== INFORMATION SHOWN ==
━━━━━━

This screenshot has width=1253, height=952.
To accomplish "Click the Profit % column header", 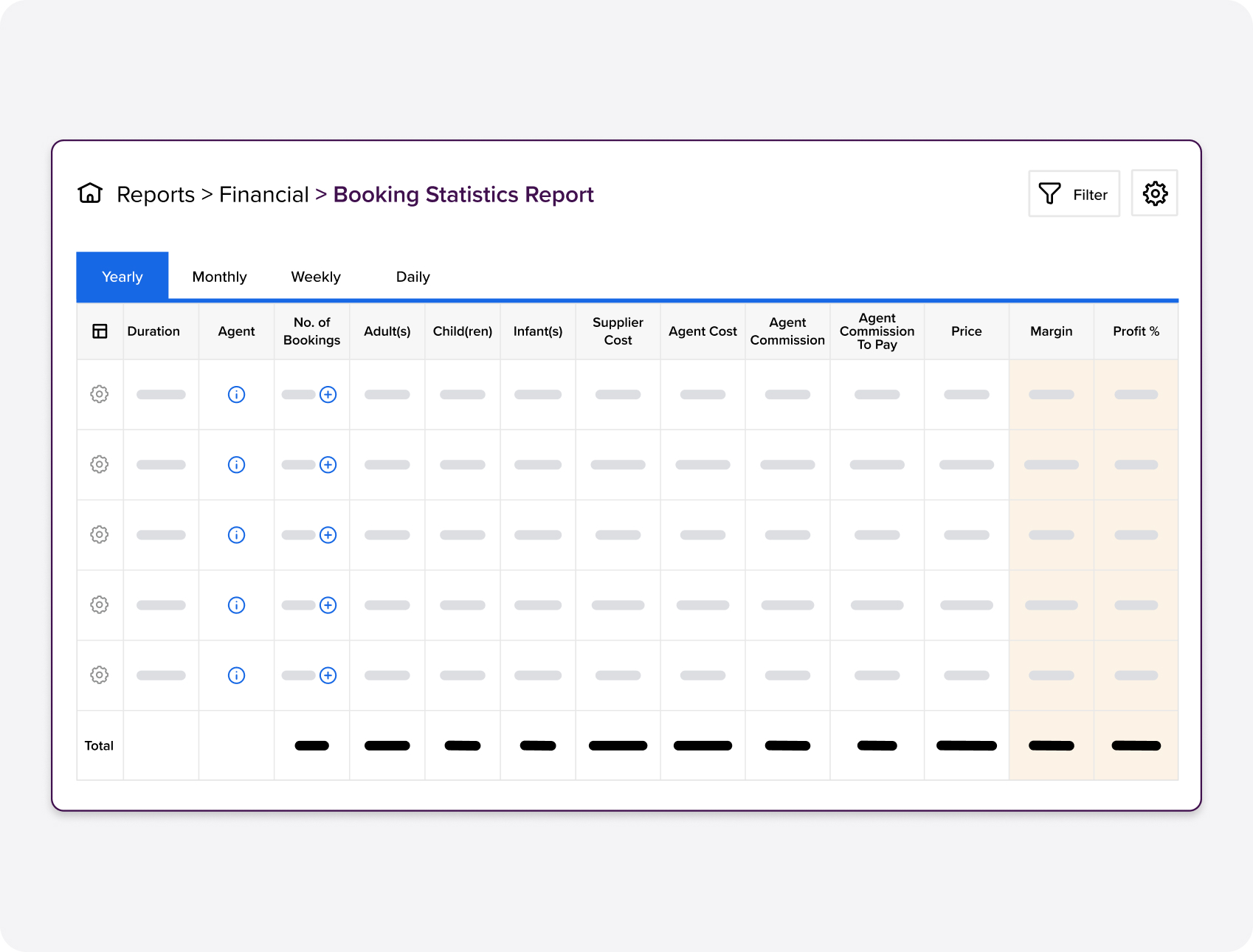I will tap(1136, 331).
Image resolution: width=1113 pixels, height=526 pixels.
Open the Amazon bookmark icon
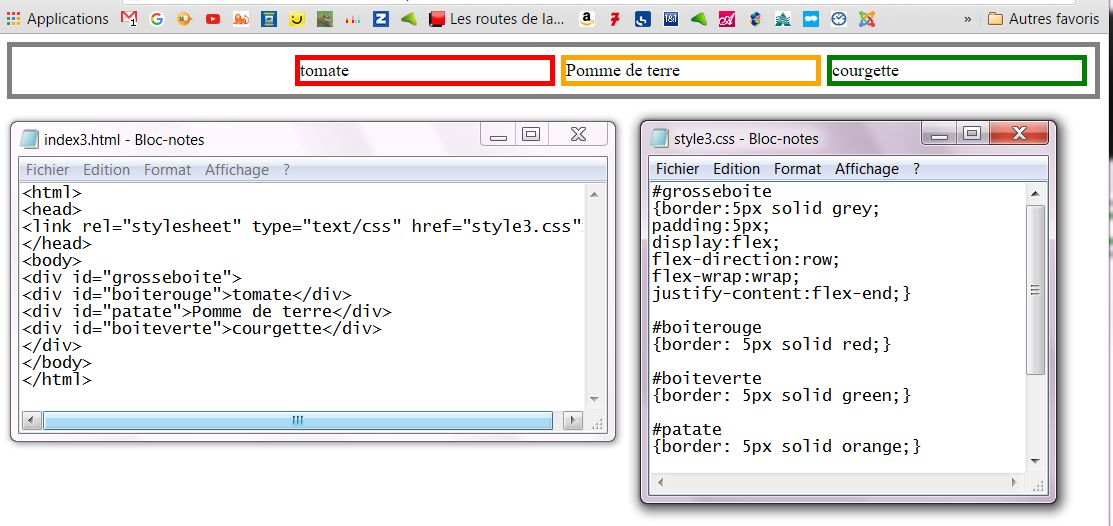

━━━━━━

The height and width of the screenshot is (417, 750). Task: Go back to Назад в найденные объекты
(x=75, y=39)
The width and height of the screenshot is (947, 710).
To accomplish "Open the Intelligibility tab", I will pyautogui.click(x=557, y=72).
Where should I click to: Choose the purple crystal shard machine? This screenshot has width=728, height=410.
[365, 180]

━━━━━━

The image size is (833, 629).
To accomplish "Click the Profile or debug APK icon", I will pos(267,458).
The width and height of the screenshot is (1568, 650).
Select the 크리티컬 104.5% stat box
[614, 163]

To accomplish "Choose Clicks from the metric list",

━━━━━━

== WHAT IS REQUIRED ==
This exercise needs every line of the listing that contains the word "icon".

== OUTPUT OF THE TASK ==
Open the Amazon bookmark icon
To accomplish "Click the Profile or debug APK icon", I will pos(267,458).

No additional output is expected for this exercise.